Saved entries:

☆ ☆ ☆ ☆ ☆ ☆ ☆

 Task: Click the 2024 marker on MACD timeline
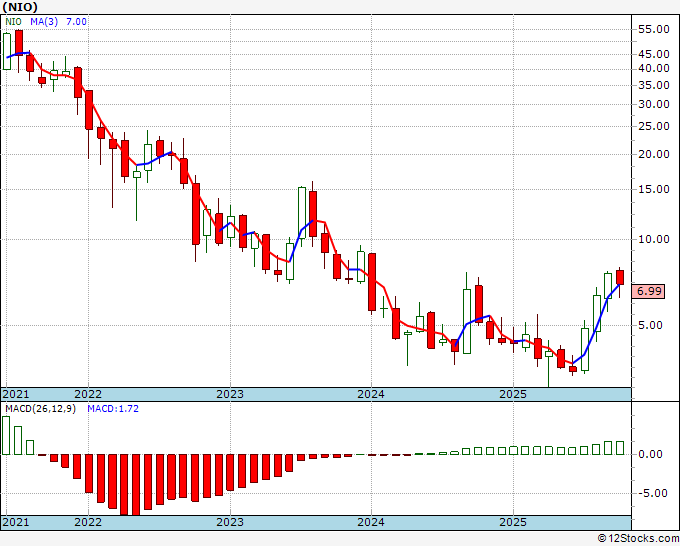click(371, 522)
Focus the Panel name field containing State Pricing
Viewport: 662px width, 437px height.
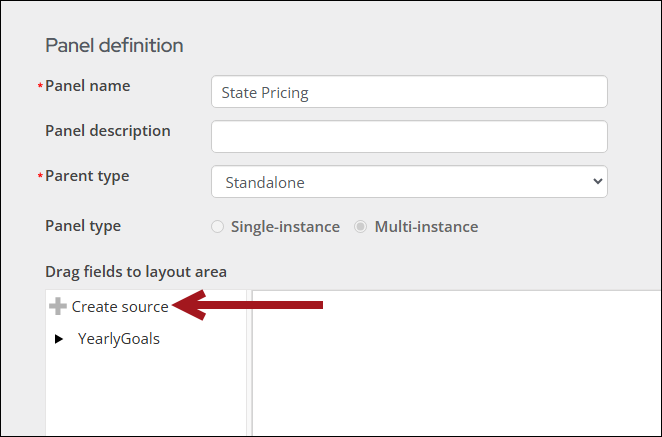coord(409,92)
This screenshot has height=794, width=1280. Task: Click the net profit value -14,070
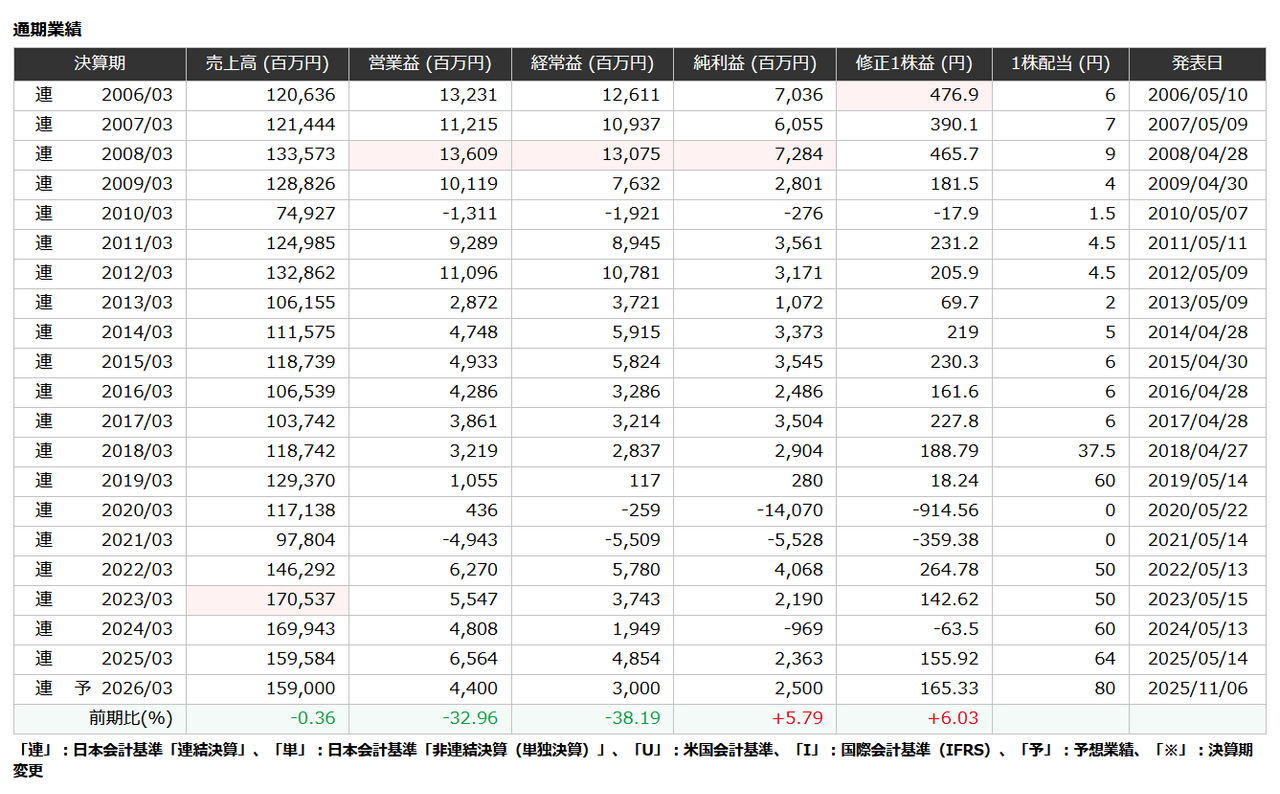coord(790,511)
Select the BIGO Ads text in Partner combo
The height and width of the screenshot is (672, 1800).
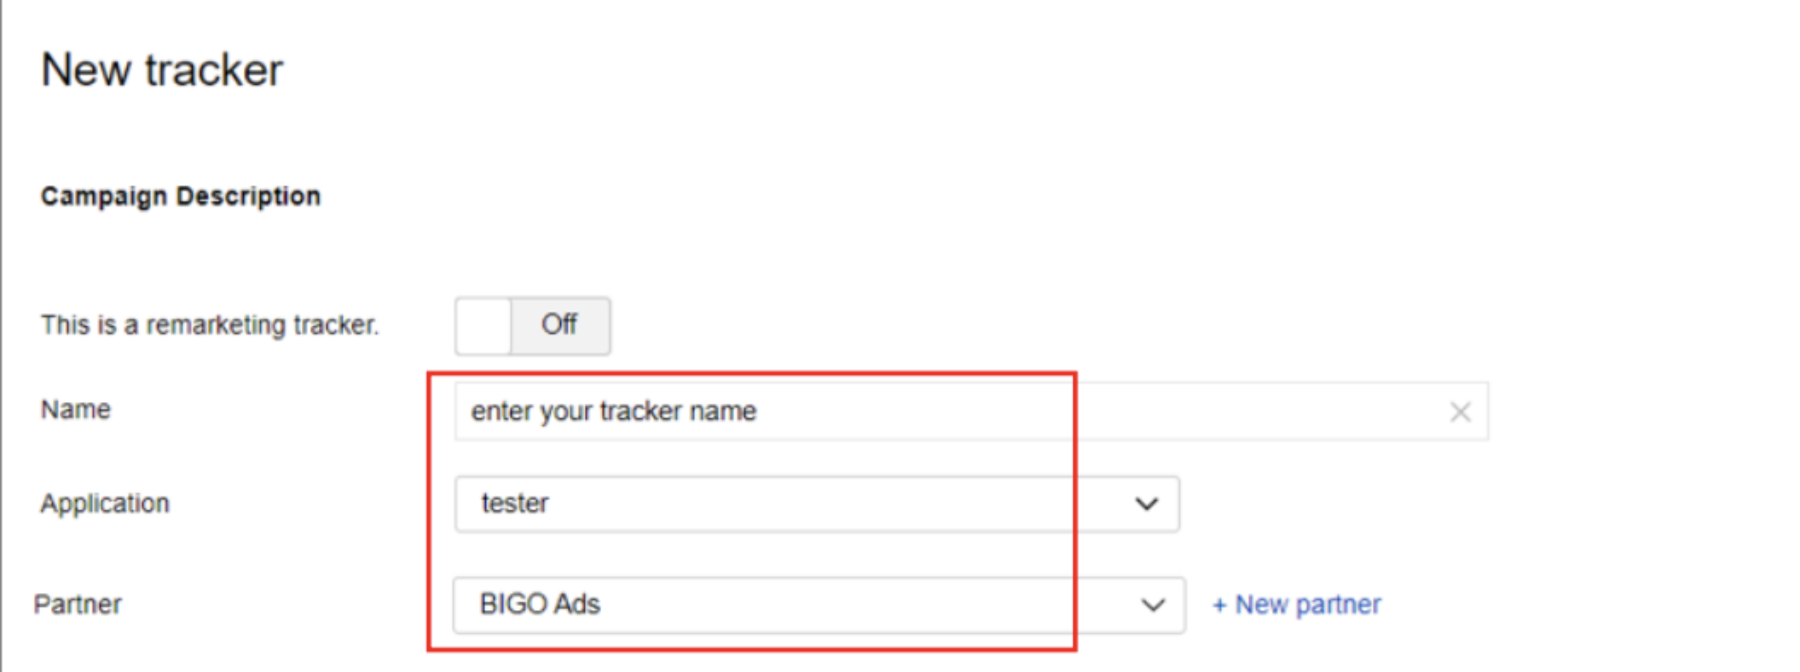tap(540, 605)
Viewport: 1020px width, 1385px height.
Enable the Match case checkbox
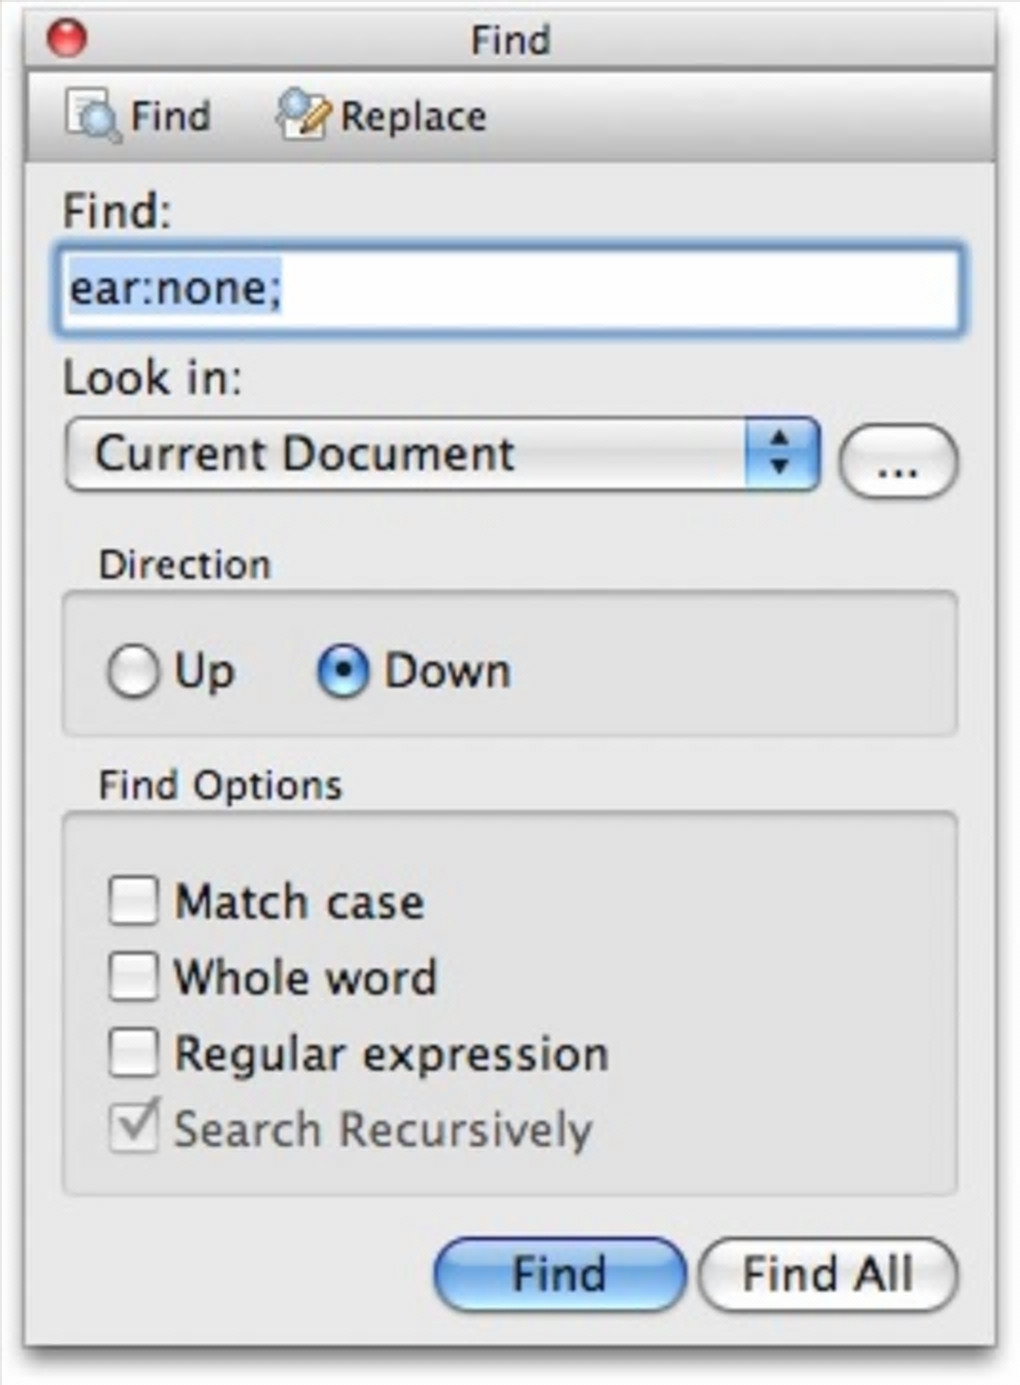tap(133, 900)
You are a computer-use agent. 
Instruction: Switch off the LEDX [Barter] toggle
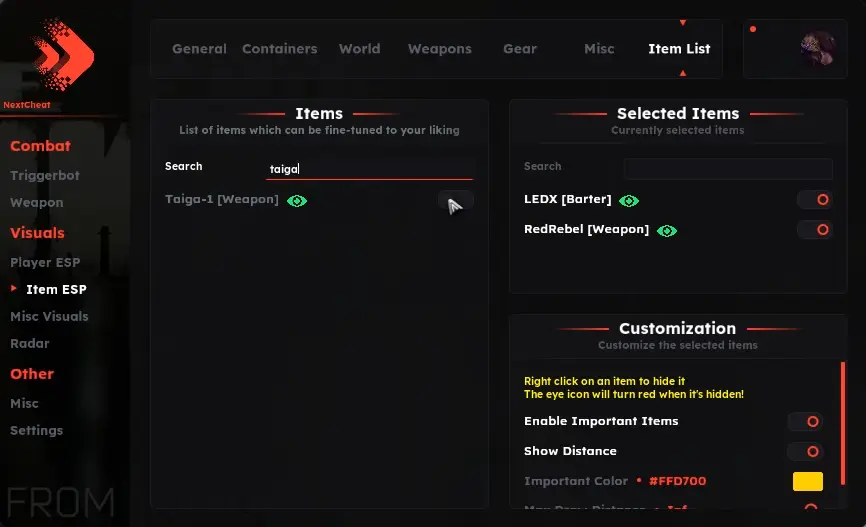tap(815, 199)
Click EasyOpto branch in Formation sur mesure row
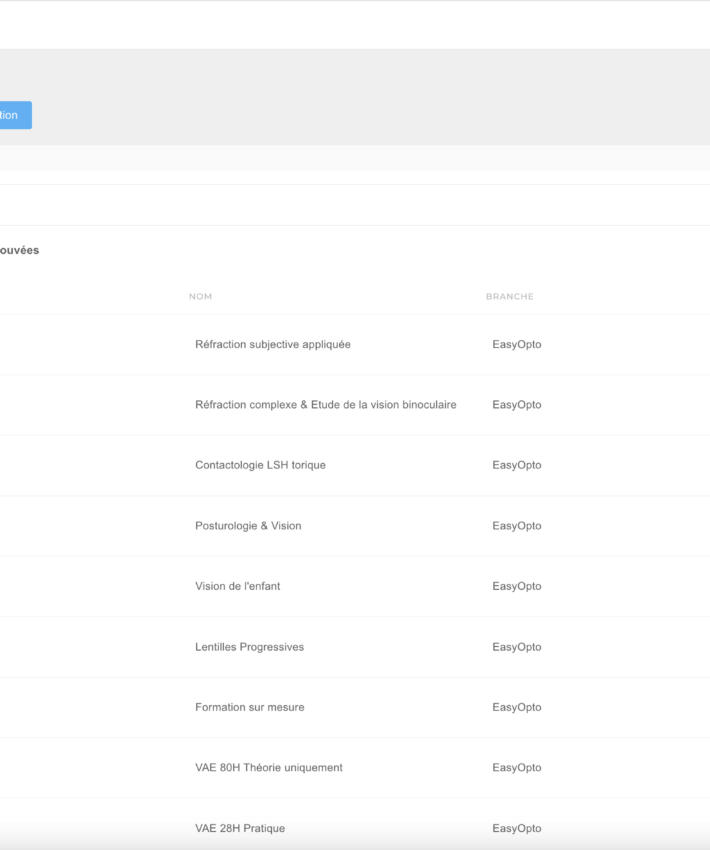Screen dimensions: 710x850 point(517,707)
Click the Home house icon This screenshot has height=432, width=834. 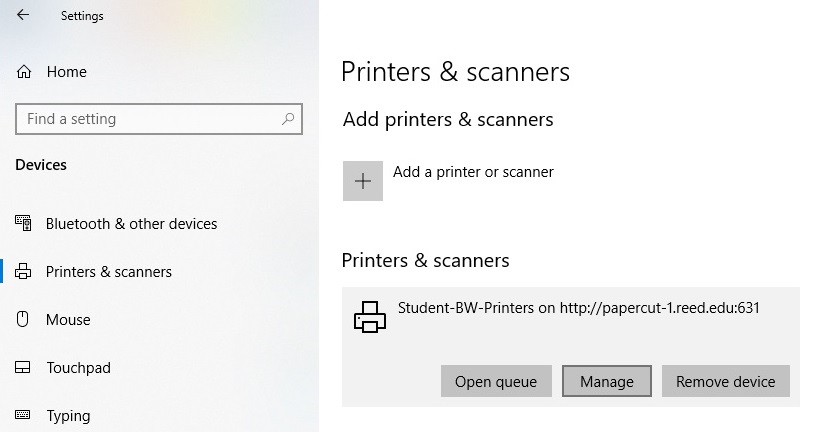(24, 72)
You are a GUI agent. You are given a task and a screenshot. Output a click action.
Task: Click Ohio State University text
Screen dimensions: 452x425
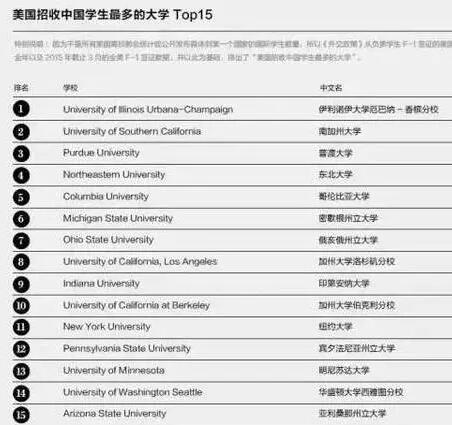click(108, 240)
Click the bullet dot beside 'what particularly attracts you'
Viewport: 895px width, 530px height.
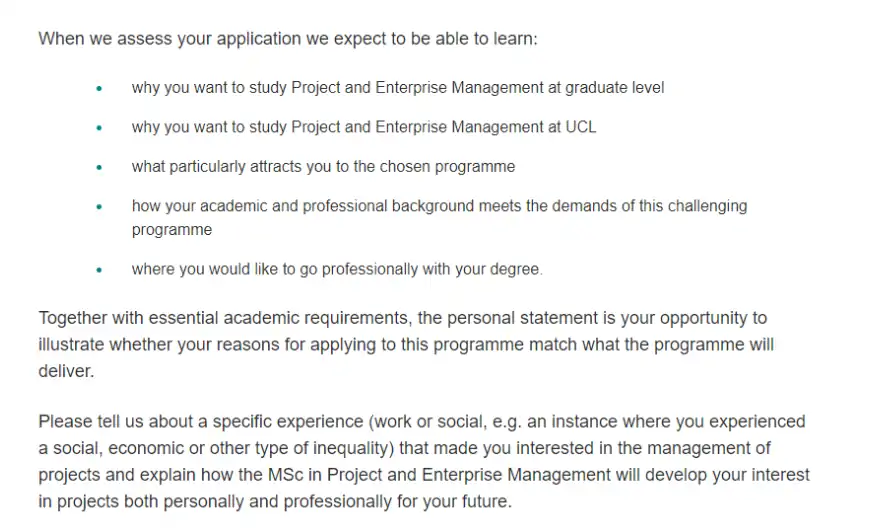click(x=99, y=167)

☆ ☆ ☆ ☆ ☆ ☆ ☆

[TASK REQUIREMENTS] Give again, word for word, the lines above from the first one through the one containing "Viewport: 1020px width, 1385px height."; no pictures.

[RESPONSE TO THE EXERCISE]
 Task: Click the 2024 marker on MACD timeline
click(371, 522)
Focus the Panel name field containing State Pricing
Viewport: 662px width, 437px height.
coord(409,92)
This screenshot has height=794, width=1280. Task: Click the net profit value -14,070
coord(790,511)
Select the BIGO Ads text in Partner combo
The height and width of the screenshot is (672, 1800).
tap(540, 605)
Viewport: 1020px width, 1385px height.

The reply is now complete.